Adding percentile to OpenTSDB

netshade

unread,

Oct 3, 2011, 11:30:14 AM10/3/11

to OpenTSDB

I was thinking of adding a percentile() function to OpenTSDB, but as
I'm just getting to know the source code, figured I'd ask a few
questions.

Currently the aggregators count on a streaming arrival of data from
SpanGroup / DataPoints object - and for the metrics provided ( max/min/
sum/avg ), data ordering isn't important. For the percentile
functions I'm aware of, the way aggregators work would have to be
fundamentally changed to do a pre-run to generate the range of numbers
to sort to ascertain the percentile. The naive way would be to keep
the set in memory, which really just seems terrible to me. The less
naive way (though complicated) would seem to be to add a secondary
storage for metrics as received to bucket them accordingly and then
make the percentile calculation at call time by inspecting bucket
contents. Is there any work already ongoing here? Before I jump in,
would just be curious to know.

Written instruction 1:
Reproduce the part of the OpenTSDB percentile post starting with "Currently the aggregators" and going on through "curious to know.".
Written instruction 2:
Answer these questions from the OpenTSDB percentile post:
(a) What function does the poster want to add to OpenTSDB?
(b) Which metrics are named as ones where data ordering isn't important?
(c) What is described as the naive way to handle percentiles?

Information supplied:
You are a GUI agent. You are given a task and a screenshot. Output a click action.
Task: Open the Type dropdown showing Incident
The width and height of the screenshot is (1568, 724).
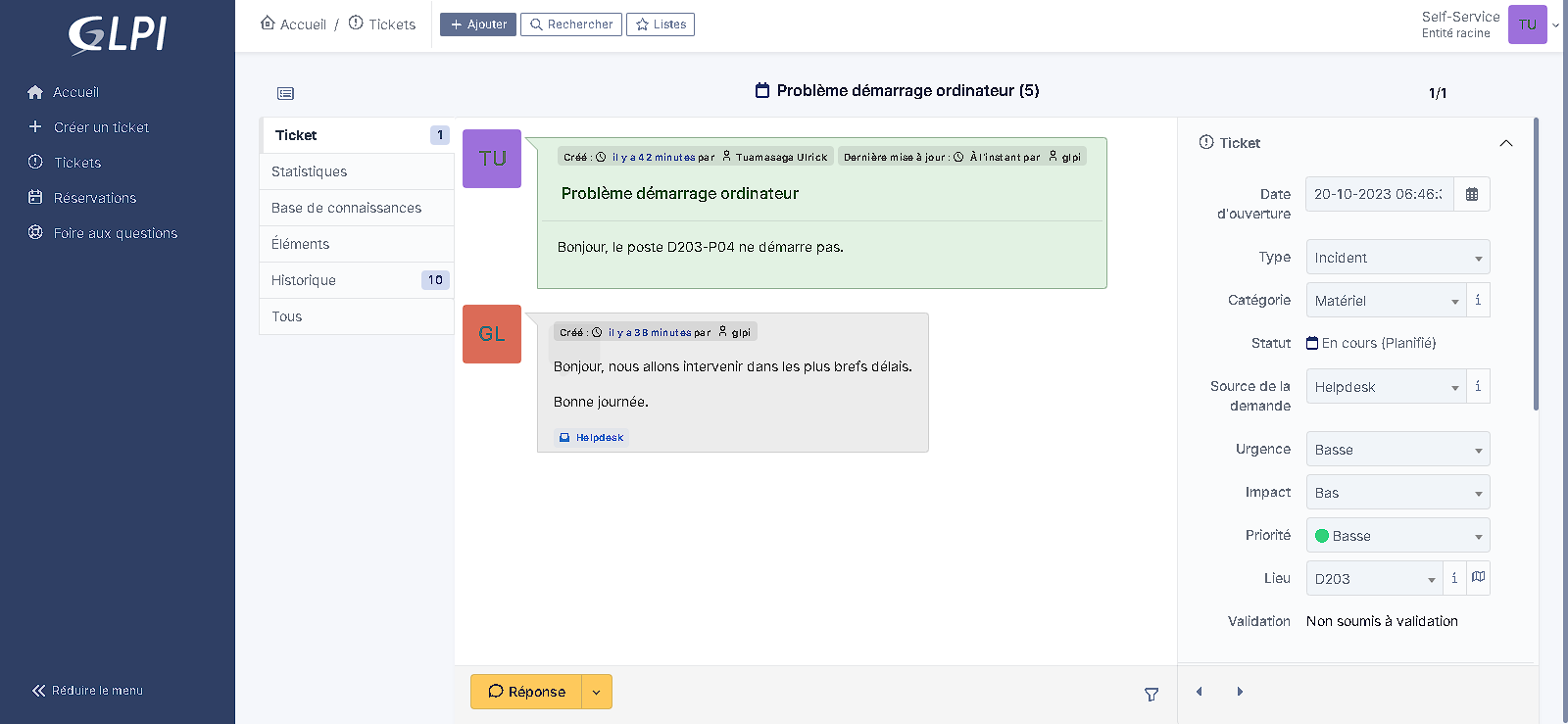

Written solution 1:
Currently the aggregators count on a streaming arrival of data from
SpanGroup / DataPoints object - and for the metrics provided ( max/min/
sum/avg ), data ordering isn't important. For the percentile
functions I'm aware of, the way aggregators work would have to be
fundamentally changed to do a pre-run to generate the range of numbers
to sort to ascertain the percentile. The naive way would be to keep
the set in memory, which really just seems terrible to me. The less
naive way (though complicated) would seem to be to add a secondary
storage for metrics as received to bucket them accordingly and then
make the percentile calculation at call time by inspecting bucket
contents. Is there any work already ongoing here? Before I jump in,
would just be curious to know.

Written solution 2:
(a) A percentile() function.
(b) Max, min, sum, and avg.
(c) Keeping the set in memory.